Is your interview being held early in the morning when it’s relatively quiet or during the afternoon when neighbors’ kids are likely to be outside making a ruckus? Knowing whether it’s better to keep the window open or closed is something to be proactive about and plan ahead of time, as is thinking about whether keeping the blinds closed as it might be a good idea if you’re facing the sun during sunrise or sunset.
How your location looks is also important to keep in mind. Having a plain background is probably most ideal for interviews or professional Zoom calls in general, but using a digital background is also an option that might appear even more professional. Ensuring that you have good lighting will also help the interviewer have a positive impression of you, even before you’ve said a single word.
A plan is only good until it falls apart, and anyone who’s used technology for communication will attest to the fact that falling apart is something that tends to happen more often than not.

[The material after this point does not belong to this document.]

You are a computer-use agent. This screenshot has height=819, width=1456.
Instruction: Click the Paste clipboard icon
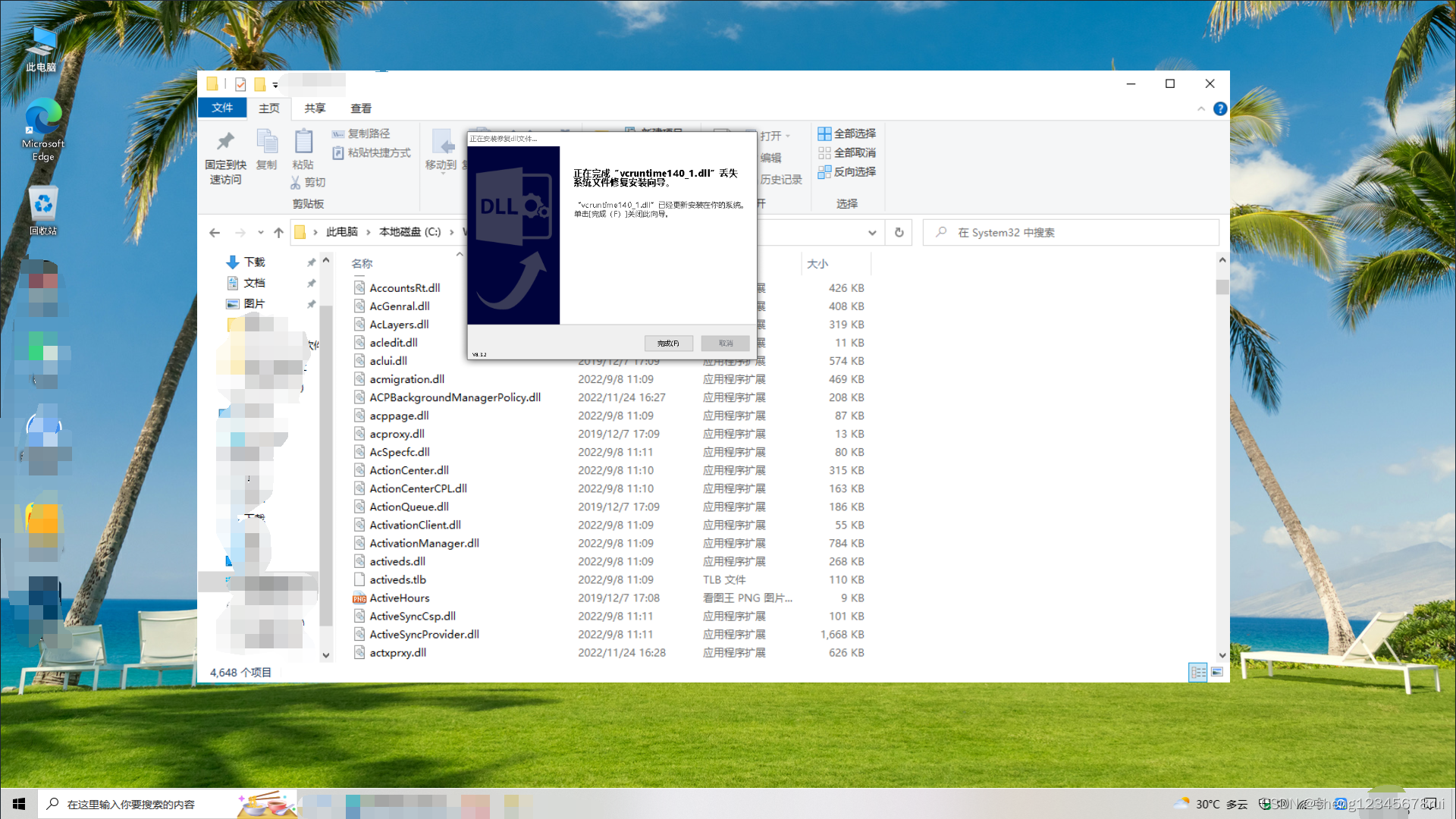[303, 142]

Fair or not, the onus still rests on you to do your due diligence and ensure that you’ve done everything humanly possible to ensure that your Zoom interview goes off without a hitch.

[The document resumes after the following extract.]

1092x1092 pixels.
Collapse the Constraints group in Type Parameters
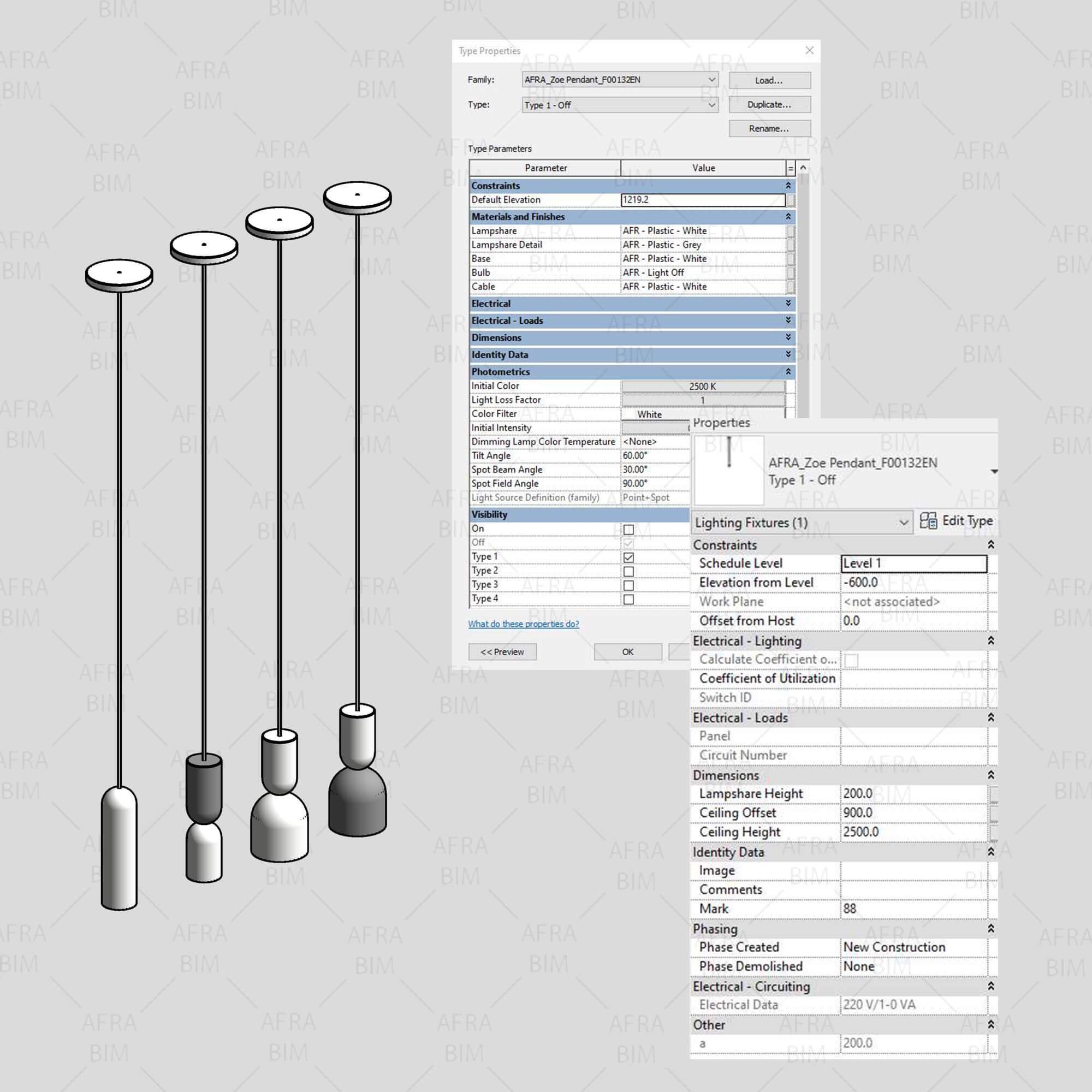[788, 186]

Double-check to see that your software is updated and functional, and if you’re someone who does not regularly shut down their computer or laptop, it’s a good idea to at least restart it once the night before your interview. You want to avoid having to send a hasty email apologizing for being late because your laptop has had to install updates.
Best Practices for Interview Day
After you’ve gotten warmed up and set up your system, there are a few last things you can do to make sure that things go smoothly during your interview.
Time for a Tech Check
Check to see that your Internet connection is strong. This is particularly important if you’ve experienced increased online activity due to more people staying at home and online all hours of the day.
Under the ‘Preferences’ tab in the Zoom software, there’s an option to test both your audio and video devices. It’s a great idea to make sure that everything is running smoothly before the interviewer logs in. If you have one, it’ll also be smart to have a spare headset or microphone at the ready in case you’re forced to recover from equipment failure during the interview.
Check Out the Latest Company News
As a last-minute refresher to your background research on the company, it’s a good habit to quickly search online to check if there are any recent developments that you should know about.
It might save you from asking an awkward question if the company is facing difficulties, and on the flip side, learning about some recent successes is a great way to break the ice once the interview begins.
Tell Everyone That You Need Quiet
Last but certainly not least, if you’re interviewing at home and you live with other people like family or housemates, do them and yourself a big favor and remember to tell them that you’re in an interview. Assuming never does anyone any good, and the last thing you need is someone barging into the room when you’re trying to deliver an answer.
While there are stylistic differences between in-person and Zoom interviews, it’s still entirely possible to be successful, with a bit of preparation and adjustment, and remembering that it’s still what you say during the interview that will get you that position.
With the extra work needed to set up for the interview taken care of, all that’s left is to stand – or sit up in your chair – and deliver.